*YOUR OBJECTIVE*: Tally the lines in the records below that contain the string "height". Reply with only that number.

(Text and item location entries)
········

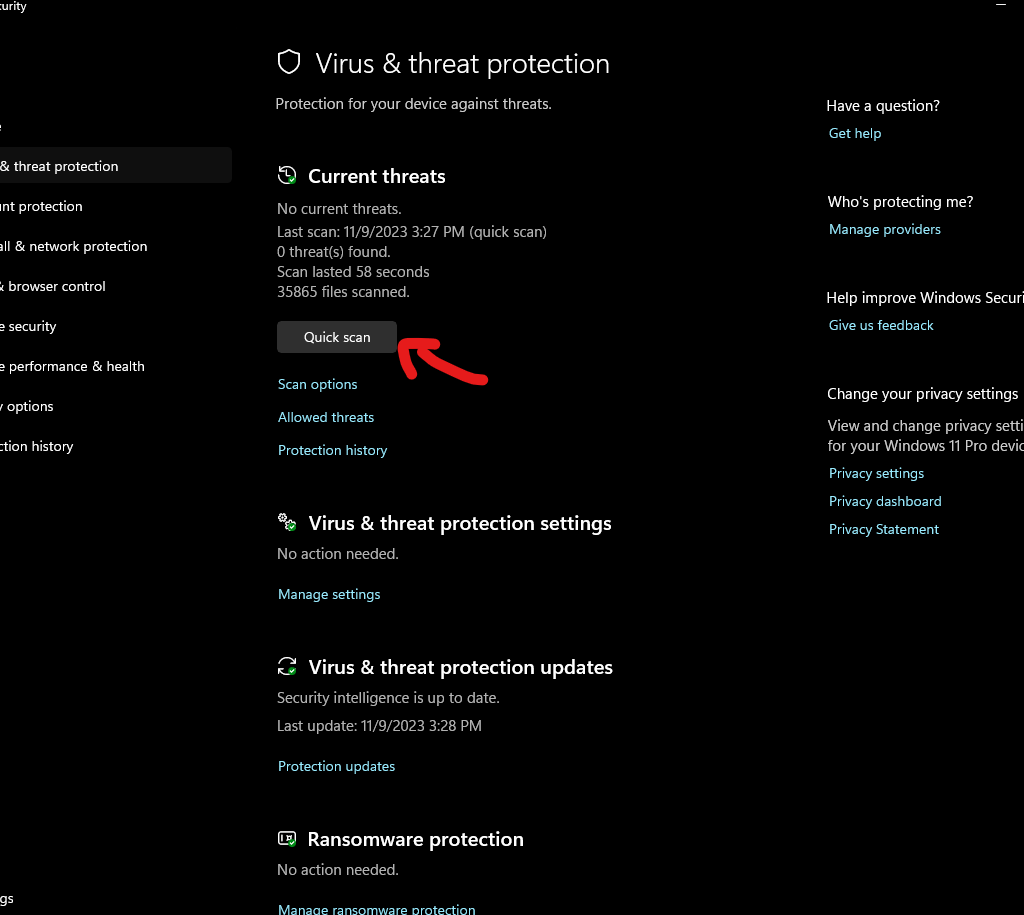Open Allowed threats link
This screenshot has width=1024, height=915.
(x=326, y=417)
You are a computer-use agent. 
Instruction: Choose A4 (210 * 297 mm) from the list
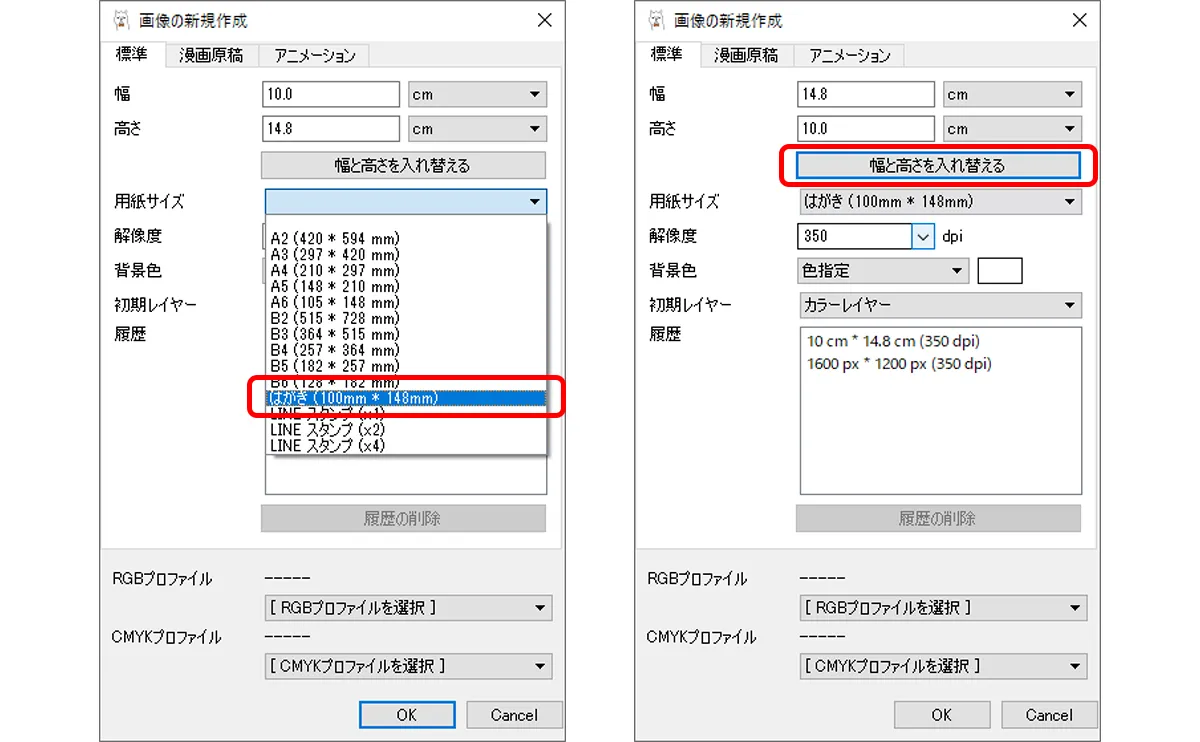(335, 270)
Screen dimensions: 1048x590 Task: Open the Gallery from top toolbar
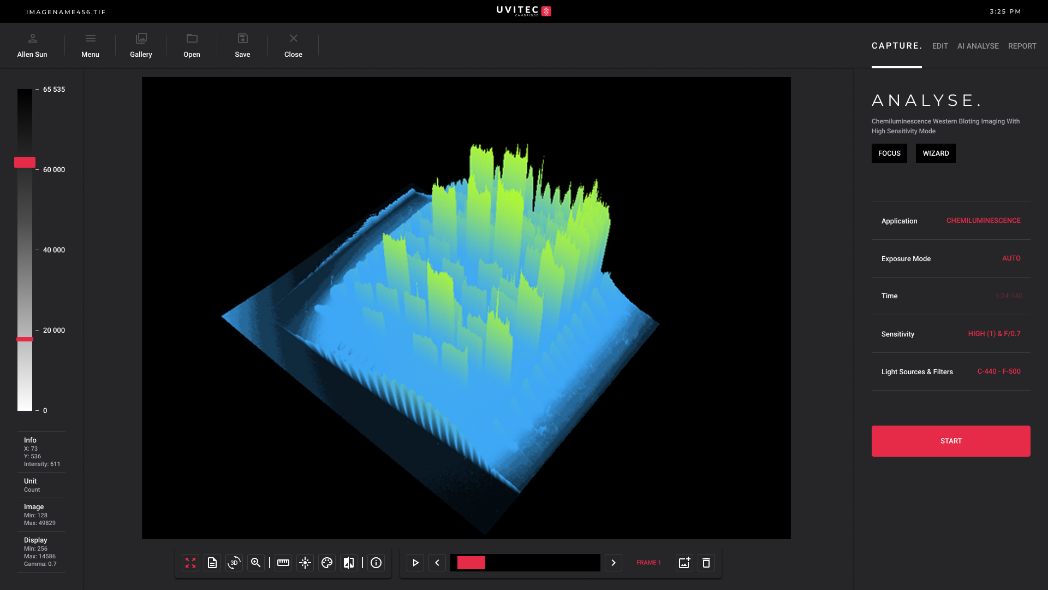141,46
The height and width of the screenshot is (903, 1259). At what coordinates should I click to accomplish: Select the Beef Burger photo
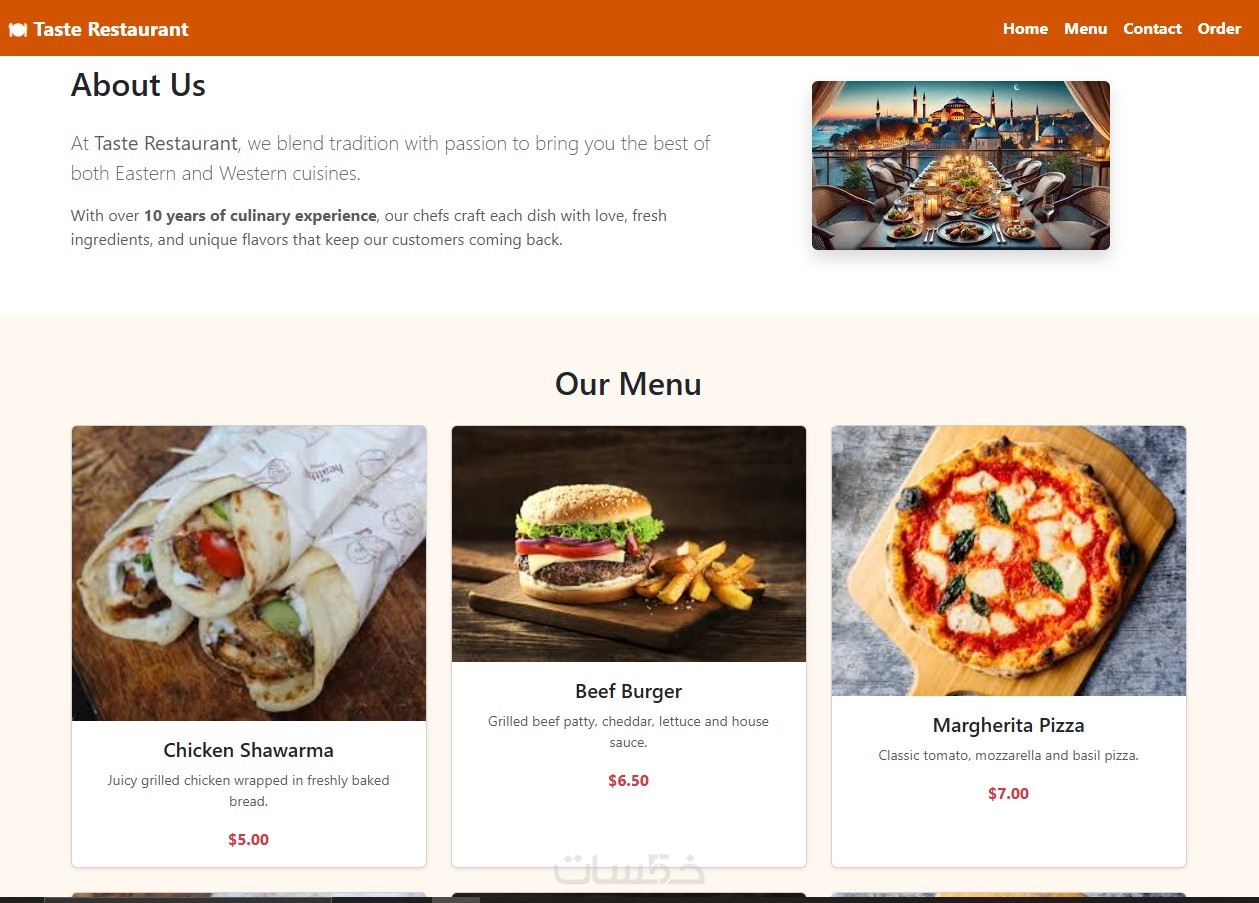click(x=629, y=544)
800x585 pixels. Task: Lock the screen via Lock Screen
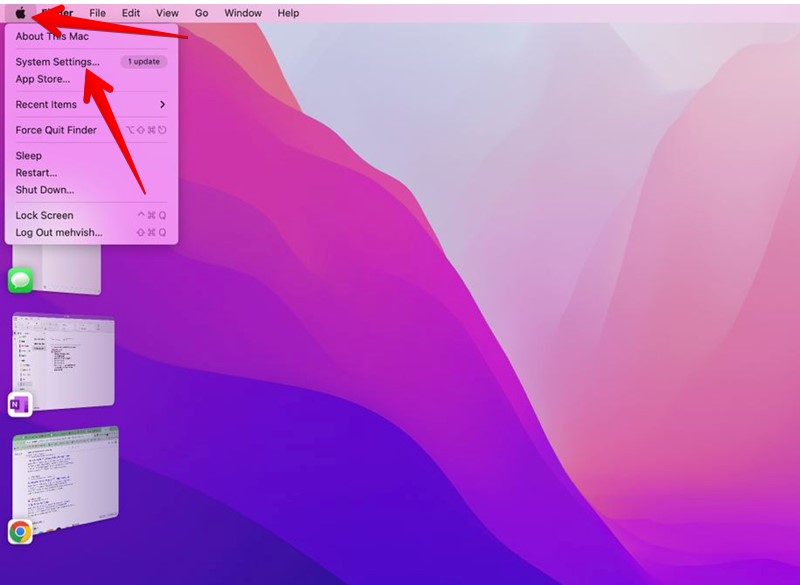click(45, 215)
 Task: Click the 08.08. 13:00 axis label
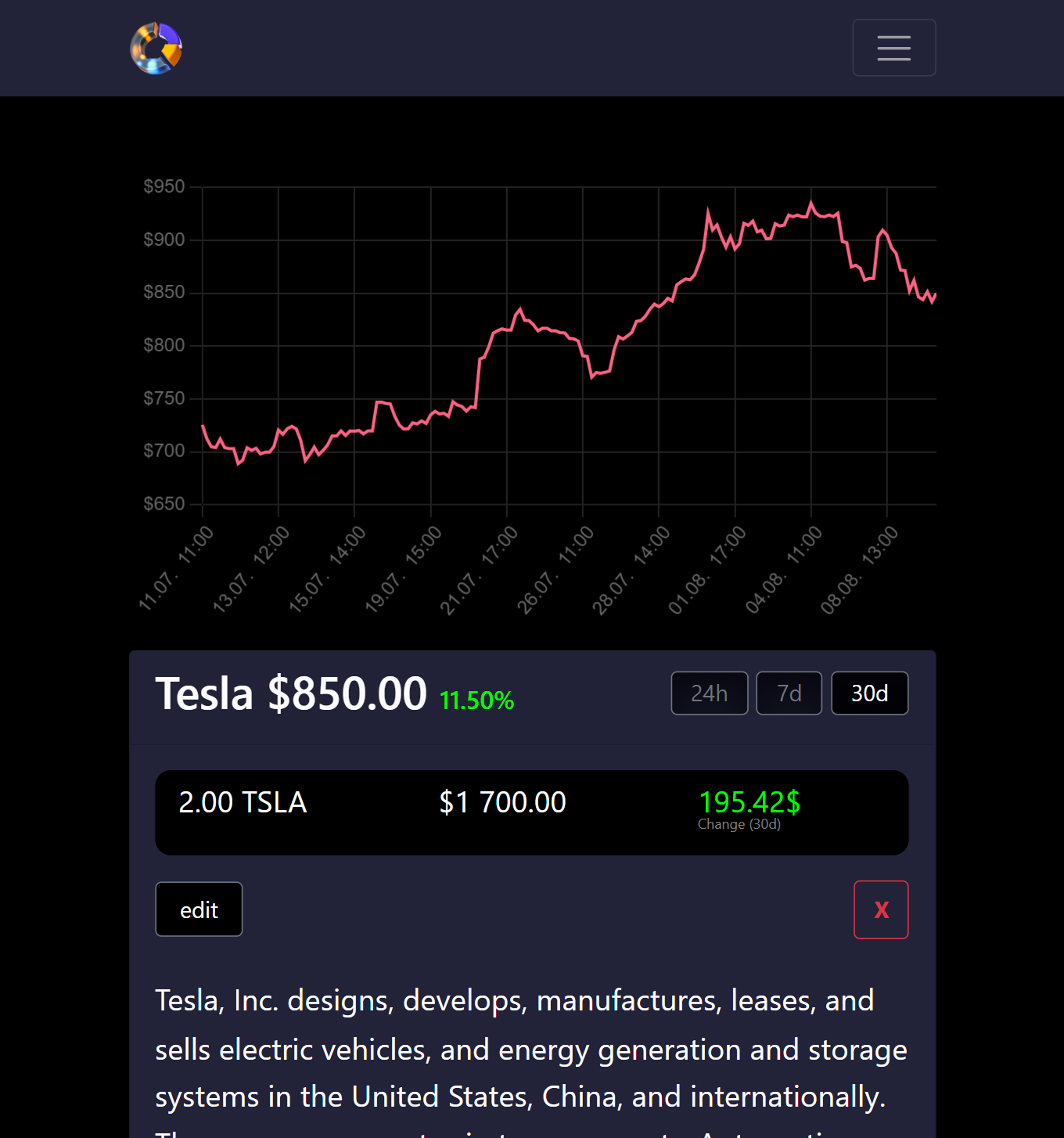tap(859, 570)
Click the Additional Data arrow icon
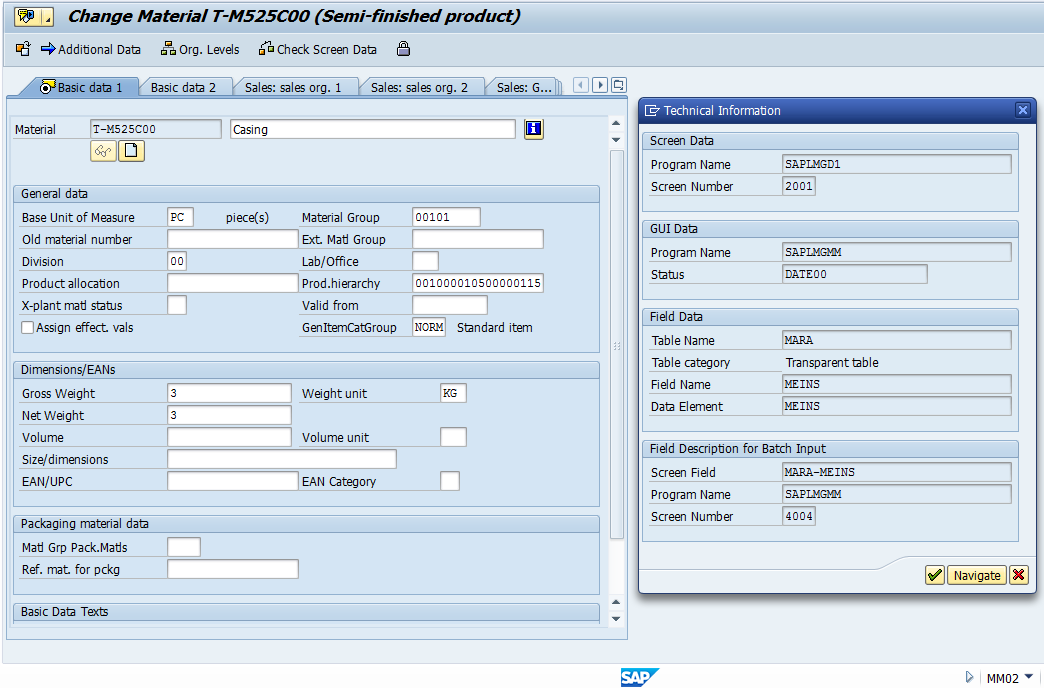1044x688 pixels. [x=45, y=49]
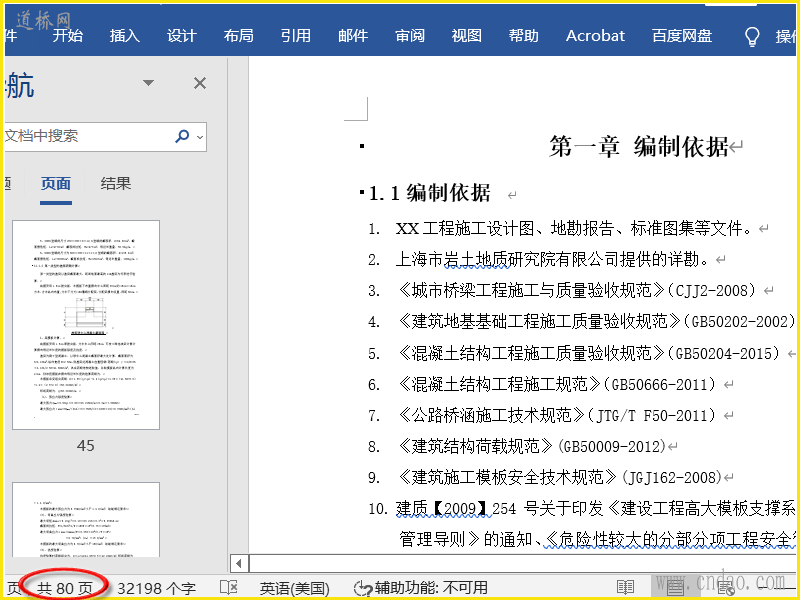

········

*TASK ANSWER*: 2